▶ Exercise brief
This exercise calls for duplicating every entry below exactly, without the images.

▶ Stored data
____________________
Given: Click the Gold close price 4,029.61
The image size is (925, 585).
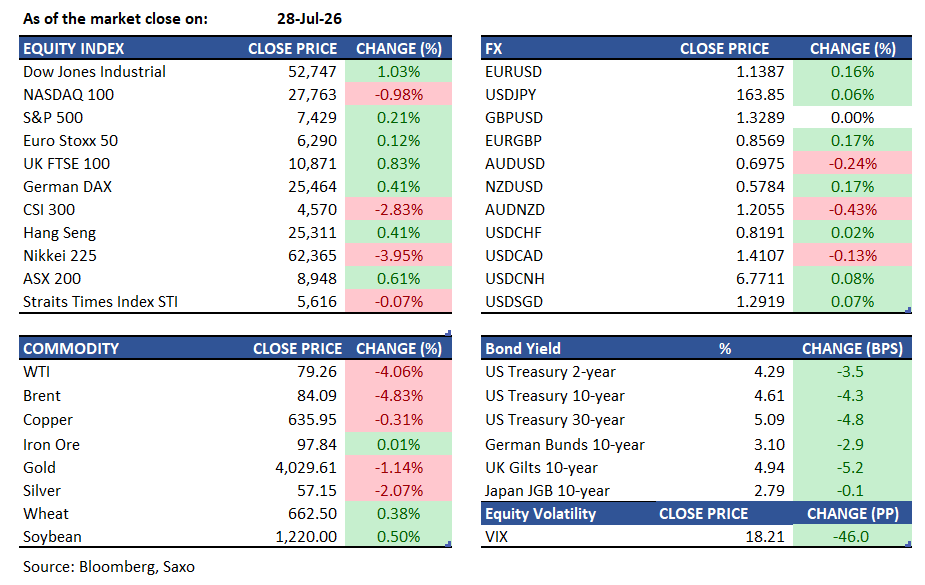Looking at the screenshot, I should (x=306, y=467).
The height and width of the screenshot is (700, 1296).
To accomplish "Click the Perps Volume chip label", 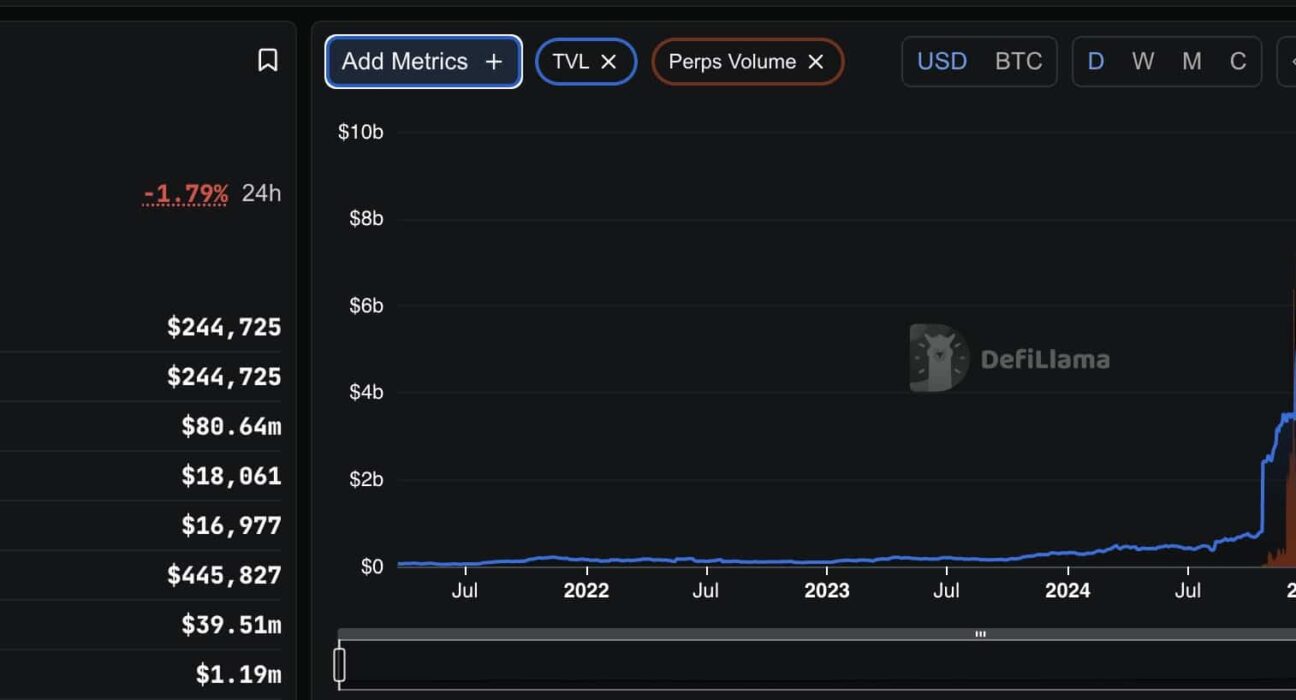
____________________
▶ Answer to this exercise
Given: Click the Gold close price 4,029.61
The image size is (925, 585).
Looking at the screenshot, I should (x=306, y=467).
The height and width of the screenshot is (700, 1296).
To accomplish "Click the Perps Volume chip label", 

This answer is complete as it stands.